AP Stats course Teacher: Hans van der Zwan Handout week 49
Literature Starnes D. S., et al. (2015). The Practice of Statistics (5th ed.). New York: W. H. Freeman and Company/BFW.
Topic: Transforming Random Variables Book: pp. 363-368
See homework previous lesson
Discuss
Linear Transformations applied on Random Variables Influence of linear transformations on the Expected Value and Standard Deviation of a Random Variable are given by rules (1) and (2) below.
Note: rules (1) to (5) are given without a formal proof. The text book discusses most the rules using one example. Of course one example is not a formal proof!
Rule 1 If X is a random variable and Y = X + c (c a constant), then: \(\mu_Y=\mu_X+c\) and \(\sigma_Y=\sigma_X\) and \(VAR_Y~=~VAR_X\)

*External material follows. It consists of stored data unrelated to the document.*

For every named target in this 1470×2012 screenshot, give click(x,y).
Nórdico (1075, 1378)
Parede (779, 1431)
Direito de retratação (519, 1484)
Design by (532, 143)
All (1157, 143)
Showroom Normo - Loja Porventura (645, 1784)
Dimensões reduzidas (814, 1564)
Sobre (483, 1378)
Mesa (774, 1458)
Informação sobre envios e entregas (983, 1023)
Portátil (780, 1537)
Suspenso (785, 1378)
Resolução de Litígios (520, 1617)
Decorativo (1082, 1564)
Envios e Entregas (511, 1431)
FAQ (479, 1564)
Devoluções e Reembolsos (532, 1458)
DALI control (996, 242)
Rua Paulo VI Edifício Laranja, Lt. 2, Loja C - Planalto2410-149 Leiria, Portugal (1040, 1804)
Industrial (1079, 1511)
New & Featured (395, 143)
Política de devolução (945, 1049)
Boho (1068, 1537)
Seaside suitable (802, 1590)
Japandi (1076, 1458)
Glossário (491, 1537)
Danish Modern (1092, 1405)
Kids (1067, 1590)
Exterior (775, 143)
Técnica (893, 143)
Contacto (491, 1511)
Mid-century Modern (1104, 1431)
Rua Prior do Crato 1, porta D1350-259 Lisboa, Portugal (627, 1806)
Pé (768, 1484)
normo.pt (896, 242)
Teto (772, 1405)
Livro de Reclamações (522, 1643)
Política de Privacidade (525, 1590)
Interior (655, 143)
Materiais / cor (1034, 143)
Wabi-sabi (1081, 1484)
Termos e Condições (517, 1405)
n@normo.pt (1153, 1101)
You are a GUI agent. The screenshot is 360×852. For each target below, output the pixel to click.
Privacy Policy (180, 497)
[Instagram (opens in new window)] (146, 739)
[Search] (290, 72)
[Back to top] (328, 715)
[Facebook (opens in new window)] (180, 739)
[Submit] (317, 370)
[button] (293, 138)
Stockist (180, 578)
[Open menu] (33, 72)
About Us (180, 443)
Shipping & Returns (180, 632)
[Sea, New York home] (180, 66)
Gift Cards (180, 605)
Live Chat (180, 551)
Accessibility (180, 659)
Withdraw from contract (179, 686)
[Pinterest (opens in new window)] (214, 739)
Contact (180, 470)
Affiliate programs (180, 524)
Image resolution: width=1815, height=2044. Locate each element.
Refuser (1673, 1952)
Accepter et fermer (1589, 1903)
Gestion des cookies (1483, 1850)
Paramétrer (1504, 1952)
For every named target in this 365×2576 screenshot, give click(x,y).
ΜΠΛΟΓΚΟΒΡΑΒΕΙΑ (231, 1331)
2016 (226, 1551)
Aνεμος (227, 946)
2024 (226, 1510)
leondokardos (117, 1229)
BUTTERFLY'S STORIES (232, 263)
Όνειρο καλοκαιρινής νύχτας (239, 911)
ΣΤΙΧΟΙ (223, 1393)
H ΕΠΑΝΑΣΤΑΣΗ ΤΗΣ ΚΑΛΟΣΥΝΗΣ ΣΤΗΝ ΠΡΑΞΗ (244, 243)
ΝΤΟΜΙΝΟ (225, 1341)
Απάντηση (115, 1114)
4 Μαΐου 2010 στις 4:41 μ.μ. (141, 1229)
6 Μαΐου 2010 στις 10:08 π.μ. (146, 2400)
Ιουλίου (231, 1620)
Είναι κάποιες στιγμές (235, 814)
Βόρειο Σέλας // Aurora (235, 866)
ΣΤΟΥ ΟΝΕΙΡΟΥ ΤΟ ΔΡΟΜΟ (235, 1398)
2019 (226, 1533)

Rule 2 If X is a random variable and Y = cX (c a constant), then: \(\mu_Y= c \times \mu_X\) and \(\sigma_Y= |c| \times \sigma_X\) and \(VAR_Y~=~c^2~\times~VAR_X\)
Rule 3: combining rule 1 and rule 2 If X is a random variable and Y = a + bX (a and b constants), in other words Y is constructed by applying a linear transformation to X, then: \(\mu_Y= a + b \times\mu_X\) and \(\sigma_Y= |b| \times\sigma_X\) and \(VAR_Y~=~b^2~\times~VAR_X\)
Example The relationship between temperature in \(^0F\) and \(^0C\) is: \(Temperatuur~in~^0F~=~32~+~\frac{9}{5}\times~Temperature~in~^0C\)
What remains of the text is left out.